A History of Ukraine

Description

784 pages
Contains Maps, Bibliography, Index
$35.00
ISBN 0-8020-7820-6
DDC 947'.71

Year

1996

Contributor

Reviewed by Myroslav Shkandrij

Myroslav Shkandrij is head of the Department of German and Slavic
Studies at the University of Manitoba, and editor of The Cultural
Renaissance in Ukraine: Polemical Pamphlets, 1925–1926.

Review

This book treats the history of the territory of Ukraine from the
earliest times to its independence in 1991. It differs substantially
from similar histories in the attention it devotes to all the peoples
within Ukraine’s borders: Crimean Tatars, Germans, Greeks, Jews,
Poles, Russians, and others. In elucidating the relationships between
Ukrainians and Jews, Ukrainians and Poles, and so on, the work surveys
the wider field of East European history, providing points of
orientation for the student and the general reader aiming to understand
the national relationships in this part of the world.
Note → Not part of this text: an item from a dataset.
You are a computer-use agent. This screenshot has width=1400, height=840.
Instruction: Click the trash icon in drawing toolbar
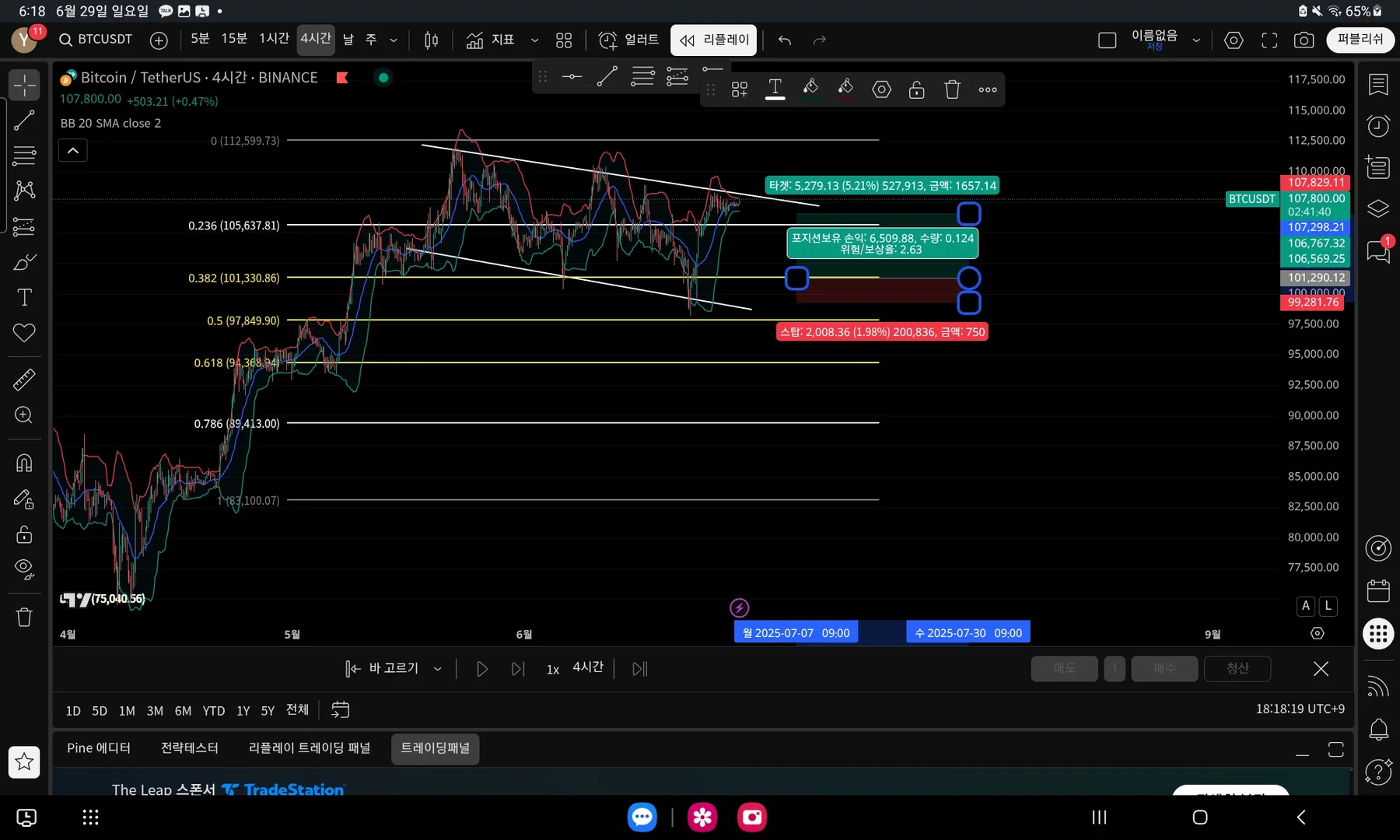(952, 89)
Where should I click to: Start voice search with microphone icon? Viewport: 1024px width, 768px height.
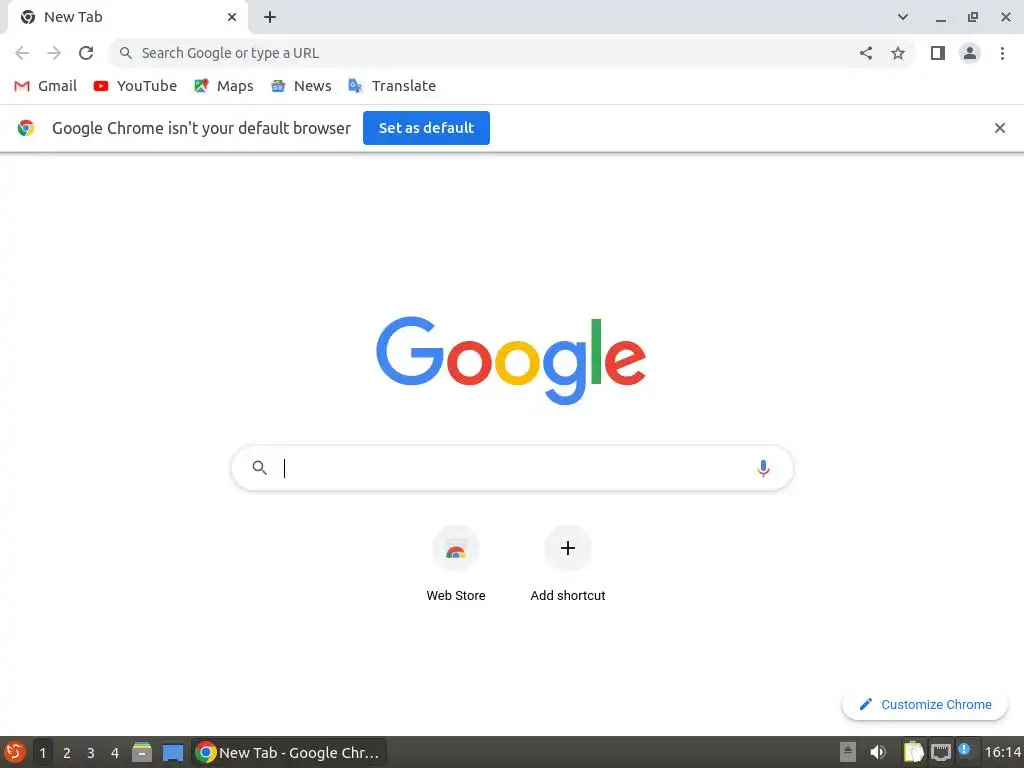click(763, 468)
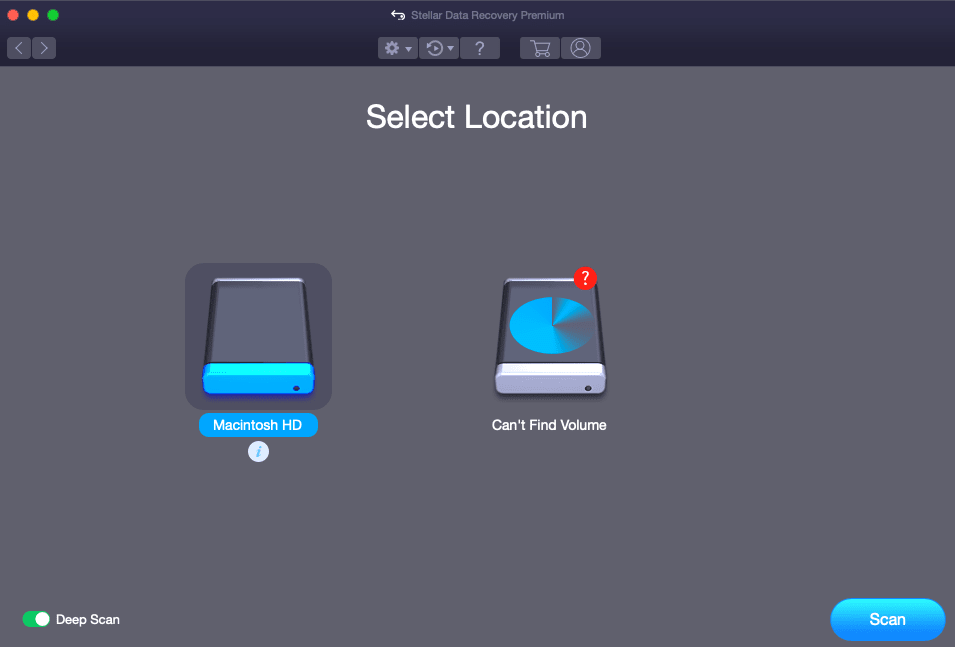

Professor Magocsi brings considerable erudition and familiarity with
recent research to bear on a range of contentious issues. He often
espouses “heretical” views: the Mongol period, for example, is less
oppressive in his account than has frequently been suggested. His book
describes the economic benefits that immigrant populations brought to
cities; it also illustrates the gradual and contested birth of a
national consciousness. The horrors of World War II and Soviet rule are
presented in a balanced and sensitive manner. The author’s lively and
always lucid text is periodically interrupted by explanatory inserts,
documentary materials, or maps.

This volume and Orest Subtelny’s History of Ukraine now rank as the
two most comprehensive and authoritative accounts of Ukraine’s
development. They will, no doubt, serve as standard reference texts for
English-language readers for many years to come.